# EXERCISE DESCRIPTION
Needed from the entries below: every line that holds the word "agent".

# WORKING DATA
-- Opening Marker --
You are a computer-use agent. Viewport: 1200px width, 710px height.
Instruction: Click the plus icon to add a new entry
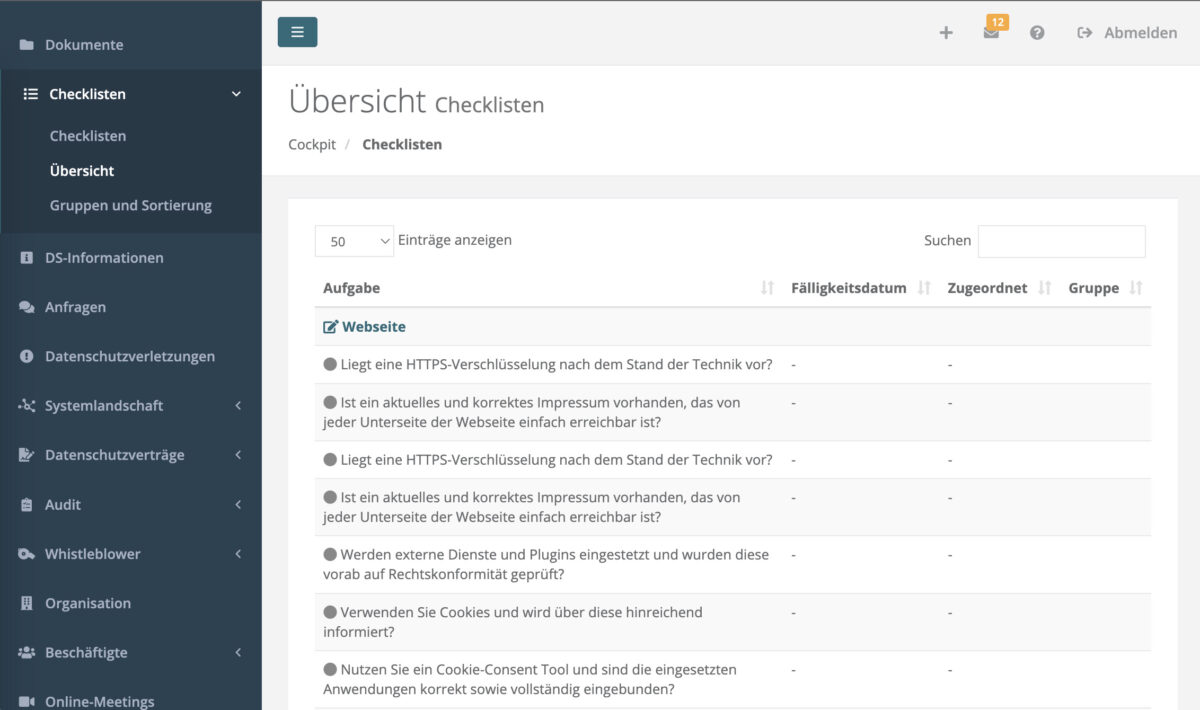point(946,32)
-- Closing Marker --
-- Opening Marker --
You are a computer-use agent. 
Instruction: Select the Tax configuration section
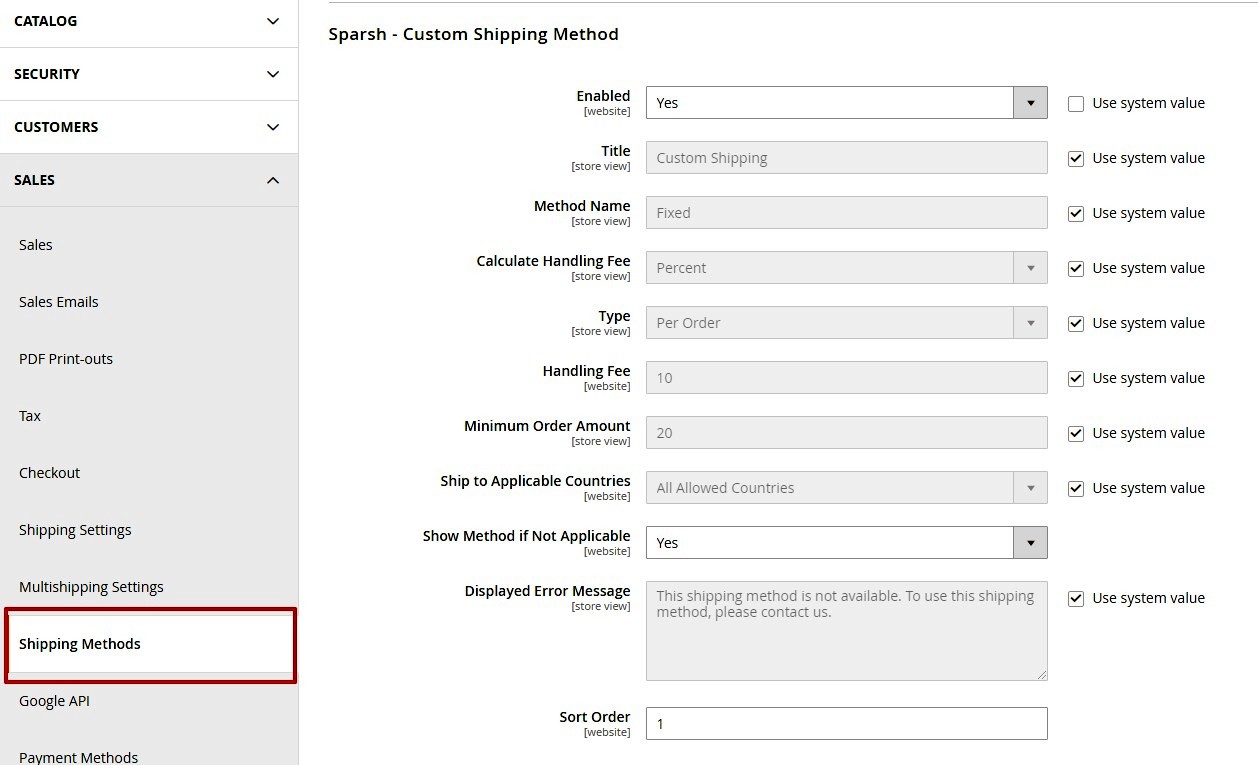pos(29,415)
-- Closing Marker --
-- Opening Marker --
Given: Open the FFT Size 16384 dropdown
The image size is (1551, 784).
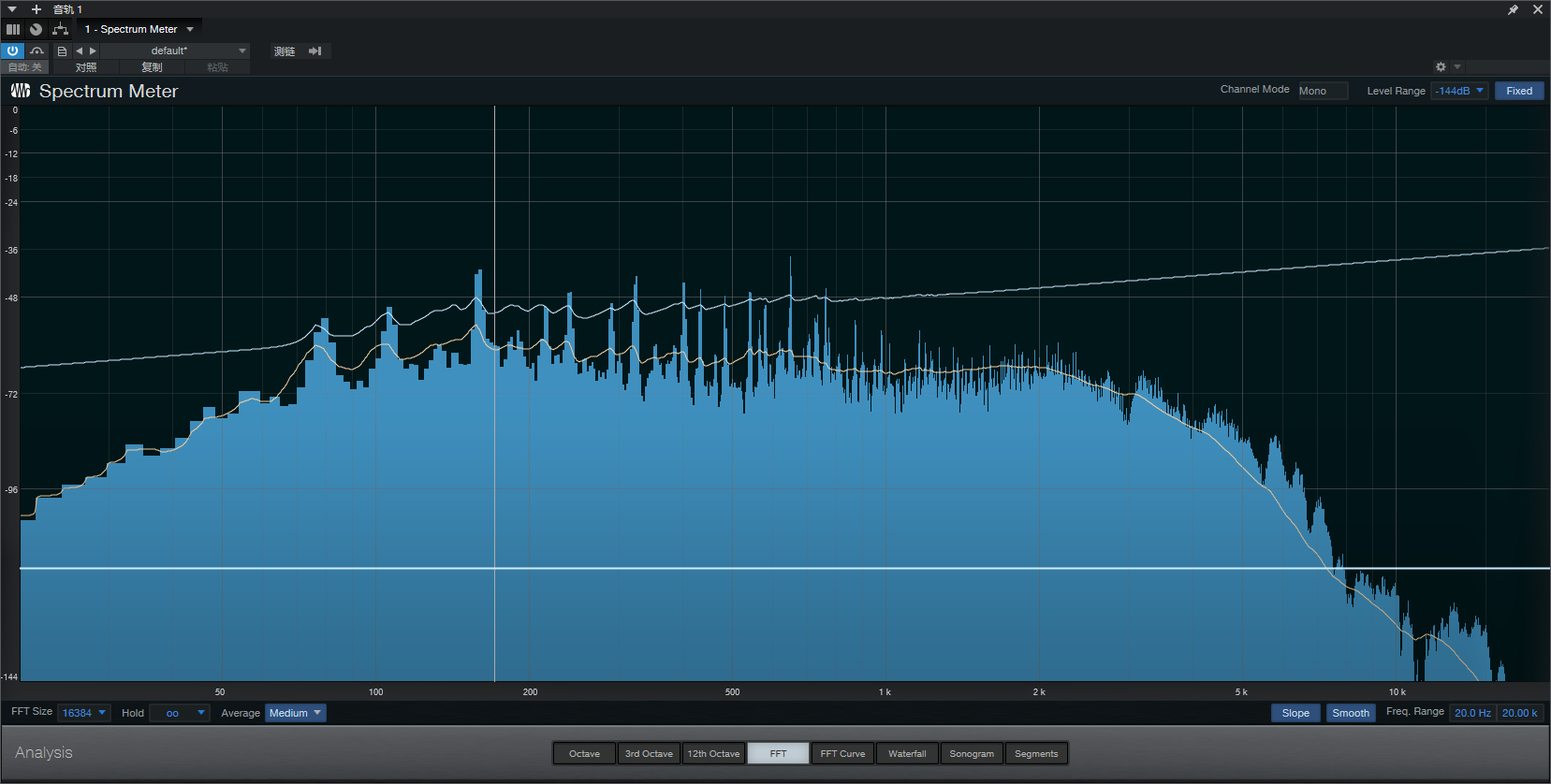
-- Closing Marker --
# FINAL ANSWER
You are a computer-use agent. Viewport: 1200px width, 710px height.
You are a computer-use agent. 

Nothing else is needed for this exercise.